▶ **Task objective**
Copy out the rows below word for word, from the line containing "You are a computer-use agent. Viewport: 1024px" through the line containing "coord(995,502)", ends included, and nothing else.

▶ **Stored rows**
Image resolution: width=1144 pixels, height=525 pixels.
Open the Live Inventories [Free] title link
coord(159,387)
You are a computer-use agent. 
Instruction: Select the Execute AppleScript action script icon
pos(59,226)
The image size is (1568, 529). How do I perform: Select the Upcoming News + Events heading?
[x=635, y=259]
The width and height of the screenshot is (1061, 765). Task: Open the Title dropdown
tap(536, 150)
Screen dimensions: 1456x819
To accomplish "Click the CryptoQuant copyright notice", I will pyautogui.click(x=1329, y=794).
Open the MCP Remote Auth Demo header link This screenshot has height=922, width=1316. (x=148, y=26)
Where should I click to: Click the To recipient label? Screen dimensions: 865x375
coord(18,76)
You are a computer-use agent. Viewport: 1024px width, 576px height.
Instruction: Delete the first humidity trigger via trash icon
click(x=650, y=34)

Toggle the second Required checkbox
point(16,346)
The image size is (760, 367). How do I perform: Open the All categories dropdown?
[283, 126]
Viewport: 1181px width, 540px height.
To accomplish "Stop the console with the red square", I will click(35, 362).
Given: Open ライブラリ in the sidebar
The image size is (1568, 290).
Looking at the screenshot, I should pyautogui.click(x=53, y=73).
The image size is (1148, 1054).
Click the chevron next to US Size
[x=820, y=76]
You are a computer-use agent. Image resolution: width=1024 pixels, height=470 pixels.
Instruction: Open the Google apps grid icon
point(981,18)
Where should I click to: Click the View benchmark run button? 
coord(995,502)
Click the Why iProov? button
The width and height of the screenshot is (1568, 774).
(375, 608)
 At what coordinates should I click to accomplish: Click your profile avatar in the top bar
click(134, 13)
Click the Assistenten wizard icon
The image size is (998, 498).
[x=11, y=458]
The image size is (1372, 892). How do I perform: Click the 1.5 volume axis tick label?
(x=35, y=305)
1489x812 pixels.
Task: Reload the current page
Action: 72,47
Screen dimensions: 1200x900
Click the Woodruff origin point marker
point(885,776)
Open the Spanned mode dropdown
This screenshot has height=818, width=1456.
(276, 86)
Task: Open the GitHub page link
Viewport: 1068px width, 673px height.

▶ **Result of the exercise**
You are a computer-use agent. Viewport: 1024px width, 576px height.
Instruction: Delete the first humidity trigger via trash icon
click(x=650, y=34)

Toggle the second Required checkbox
point(16,346)
The image size is (760, 367). How do I perform: Open the All categories dropdown?
[283, 126]
Viewport: 1181px width, 540px height.
To accomplish "Stop the console with the red square", I will click(35, 362).
Given: Open ライブラリ in the sidebar
The image size is (1568, 290).
Looking at the screenshot, I should pyautogui.click(x=53, y=73).
The image size is (1148, 1054).
Click the chevron next to US Size
[x=820, y=76]
You are a computer-use agent. Image resolution: width=1024 pixels, height=470 pixels.
Instruction: Open the Google apps grid icon
point(981,18)
Where should I click to: Click the View benchmark run button? 
coord(995,502)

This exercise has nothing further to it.